The money, brains and political capital that have been spent to create a UTA of gleaming trains and self-congratulatory billboards have, for years now, been diverted from the many more, shall we say, pedestrian concerns of getting people from here to there around and across the Wasatch Front.

This was the main point correctly raised by a group of area mayors and city council members when, Tuesday, they took advantage of the UTA board's invitation to give the system's managers an earful.

The people the transit tsars heard from were, in many cases, city officials who begged for, then welcomed with much fan fair, the TRAX and FrontRunner extensions that connected their cities with one another. Now, though, they were wisely pressing for some back-to-basics thinking.

Like more buses, which better move people to the rail systems or to and from places the trains do not, and likely will not, go. Buses that run more frequently and on better planned routes, the mayors and councilmen said, will make the rail services more useful to more people and, at the same time, make it easier for people who aren't going where the trains go to get to work, to school, to the store.

Ogden Mayor Mike Caldwell went so far as too suggest that a planned new UTA streetcar to connect the FrontRunner station with Weber State University might just as easily be another bus route, much cheaper and quicker to set up.

The system already charges basic fares that are the highest in the nation, and any significant improvement in the bus part of the system will cost money that might have to come from increasing the small local sales tax that already funds 71 percent of the network's cost. Without more support from a larger cross-section of the population, neither funding source will be politically viable.
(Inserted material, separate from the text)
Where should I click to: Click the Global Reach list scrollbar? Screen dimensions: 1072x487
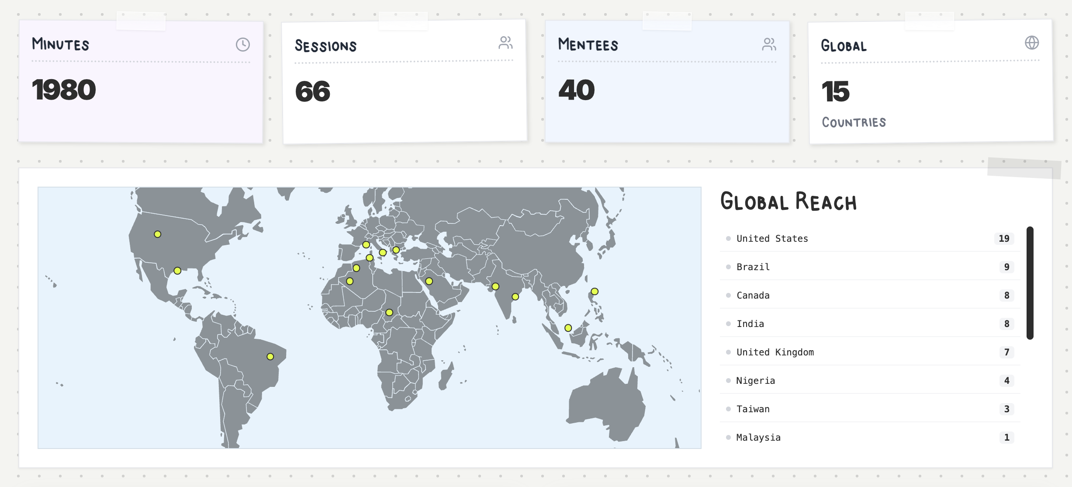tap(1030, 283)
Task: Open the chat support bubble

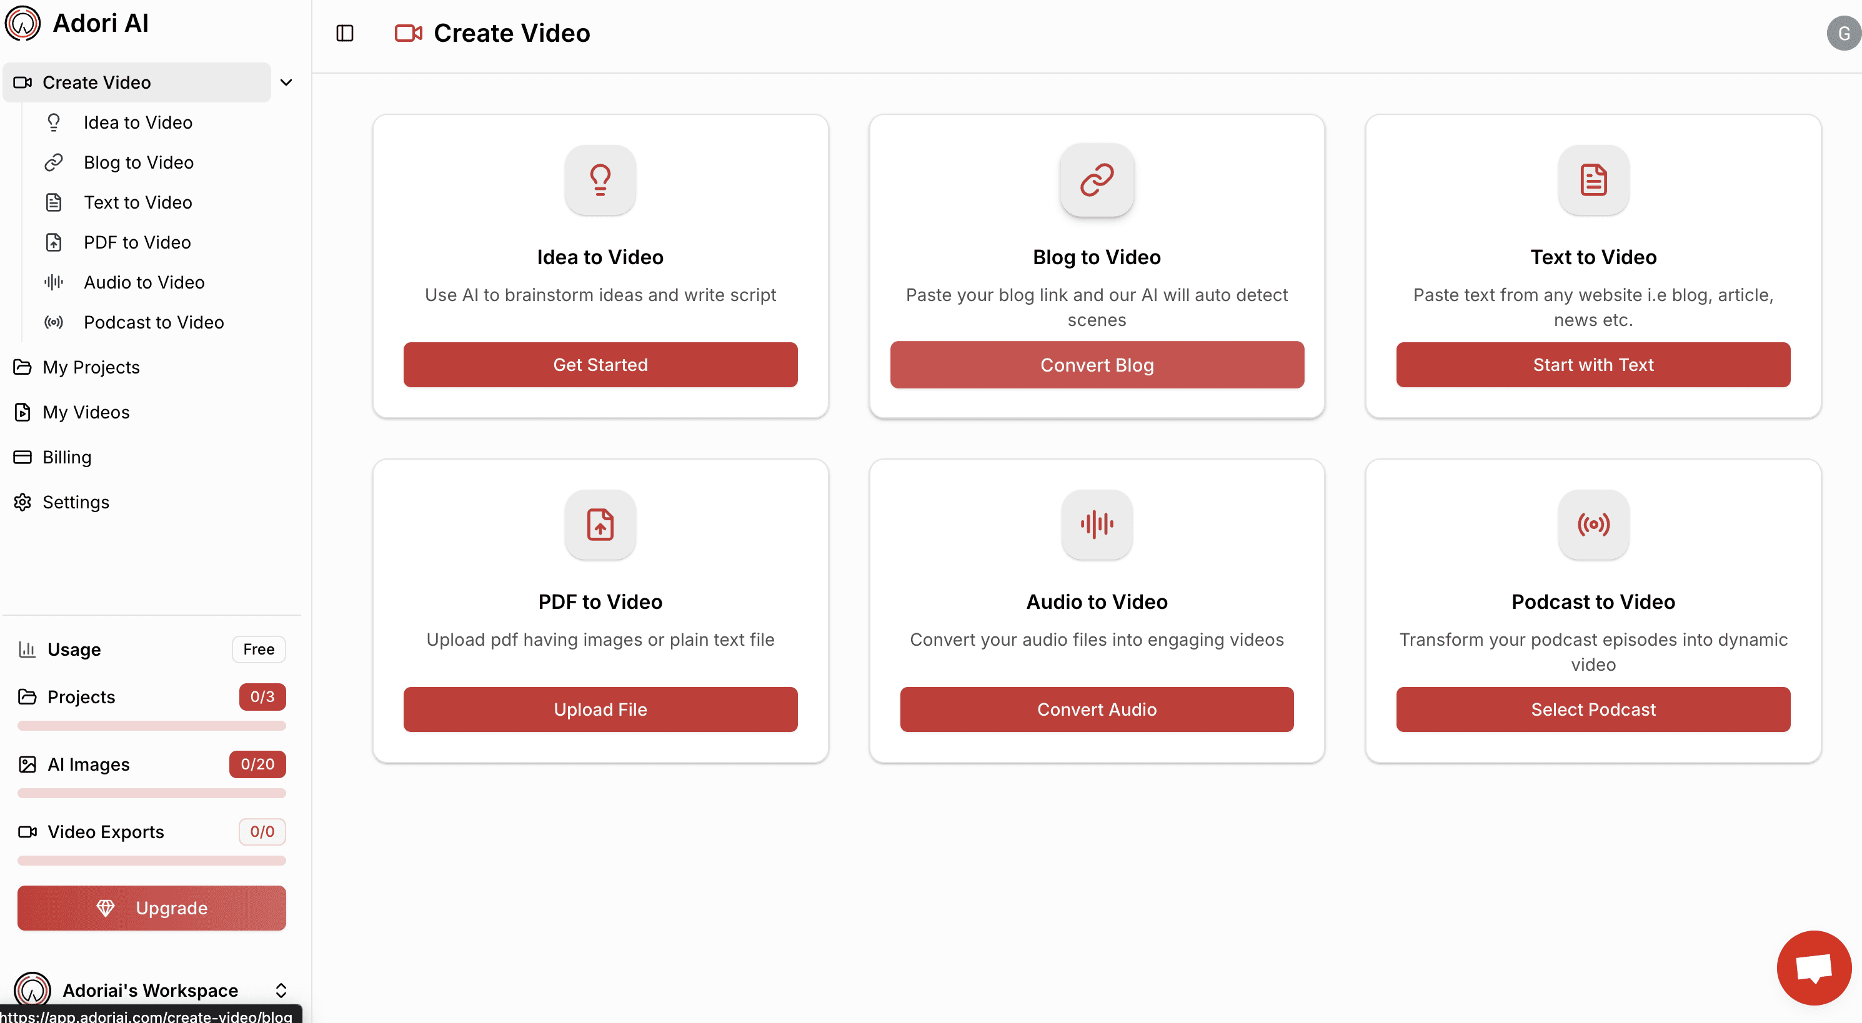Action: [1814, 967]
The UTA rail system is no Potemkin village. They really go places that many people want to go, in the comfort that many people are willing to pay for. At the same time, though, rail is also a service aimed largely at people who could afford to drive their own cars but who need to be lured into the public transit fold because they are influential enough to keep the system politically and economically viable.

That destination has been arrived at. Now, UTA should be attending to matters more mundane.